The export industries are seeing a loss of profitability and ability to compete due to the process of increasing overvaluation of the rupee. After a gap of seven years, the Real Effective Exchange Rate index has gone significantly beyond 100 to 108, implying that there is need for some downward adjustment in the value of the rupee.

SBP will need to follow a more market-oriented policy on the exchange rate. IMF expectation is that the rupee will depreciate by over 7 percent in 2024-25.

The IMF projection is that the average rate of inflation in 2024-25 will be 9.5 percent and rise somewhat by June 2025 to 10.6%. The actual rate of inflation was 7.3 percent in the first six months of 2024-25. This is already significantly below the annual target. In fact, the rate of inflation in December 2024 was as low as 4.2 percent.
 
The big reasons for the large decline in the rate of inflation are, first, a strong supply response earlier by the agricultural sector, especially with the bumper crop of wheat. This has reduced the rate of inflation in food prices to only 2.7 percent in the first half of 2024-25.

Second, lower international prices, especially of oil, and a nominally stable exchange rate have largely eliminated ‘imported’ inflation. Third, there has been virtually no expansion in money supply due to the substantially reduced bank borrowing by the federal government, because of reasons given later.
 
The IMF programme projection is also for a small increase in the investment to GDP ratio to 13.6 percent of the GDP in 2024-25. The less pressure on commercial banks to lend to the federal government by purchase of bonds has created much more space for lending and led to a tripling of credit to the private sector. This has also been facilitated by a big reduction in interest rates.

However, the large credit flows to the private sector have not yet been accompanied by a corresponding increase in the import of machinery. This has increased by 15 percent.

Turning to the crucial indicators of the state of Pakistan’s external balance of payments, there is good news. The IMF expectation is of a current account deficit of close to 1% of the GDP, equivalent to USD 3.6 billion, in 2024-25.

However, during the first six months a surplus has actually been generated in the current account of USD 1.2 billion.
 
An analysis of the trends reveals that exports have shown faster growth of 7.1 percent, as compared to the IMF projection for the year of only 2.1 percent.

Further, import growth has been restricted to 9.3 percent, compared to the projected growth rate of 11.3 percent.

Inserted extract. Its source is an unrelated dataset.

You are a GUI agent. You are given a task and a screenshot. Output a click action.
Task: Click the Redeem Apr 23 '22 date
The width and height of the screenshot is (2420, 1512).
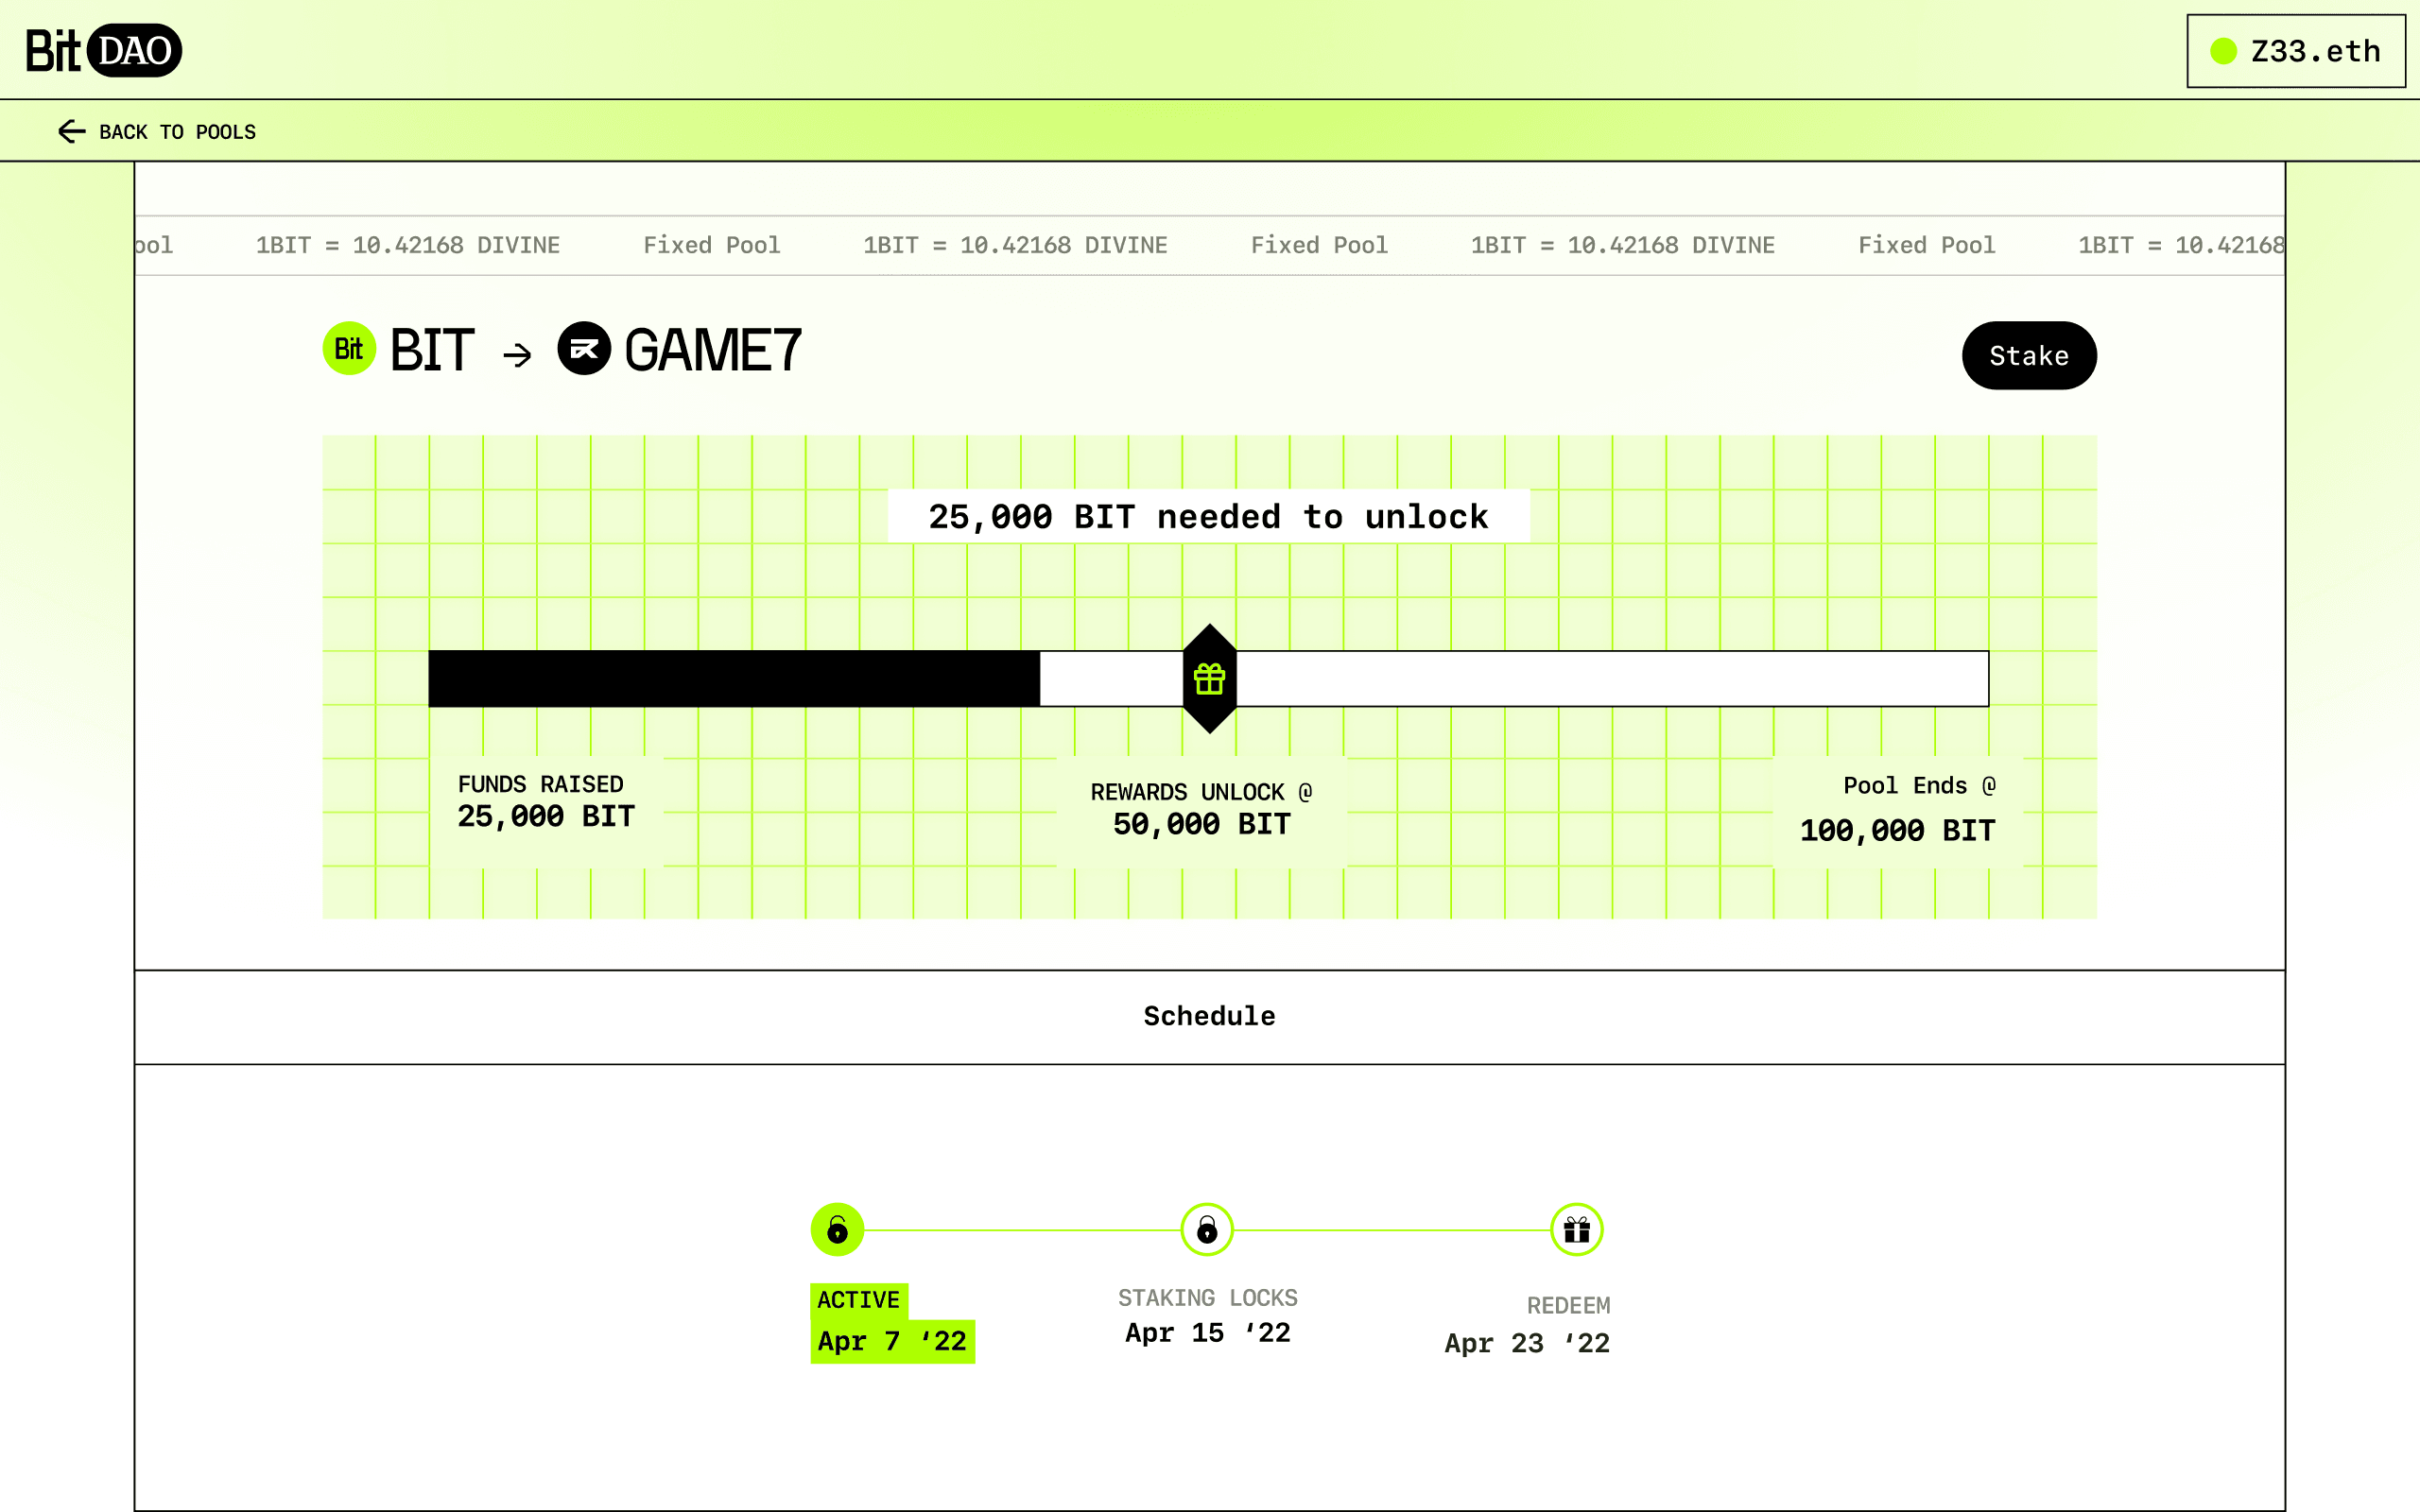click(x=1526, y=1343)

These positive outcomes have been substantially augmented by the unprecedented 33 percent increase in workers’ remittances.

However, the good news on the balance of payments front tends to end here. The surplus in the financial account of the balance of payments has fallen substantially by 89 percent in relation to the surplus in the first six months of 2023-24.

The IMF expects the financial account surplus to be USD 6.3 billion in 2024-25, as compared to the actual magnitude of only USD 0.5 billion in the first six months of 2024-25.

The main reason for the decline is the sharp fall of net inflows into the general government account. Disbursements have declined by over 42 percent, while the amortization payments have increased by almost 13 percent.

Consequently, there has been a net outflow in the government account. Overall, the result is that the overall balance of payments surplus is lower by 43 percent.
 
The big decline in external borrowing, both from public and private sources, and the shortfall in meeting the external financing targets in the IMF programme for 2024-25, is likely to be one of the areas of primary focus by the IMF mission in the forthcoming review.

Pakistan will need to show how it can mobilize more external support and attract substantially more foreign direct investment.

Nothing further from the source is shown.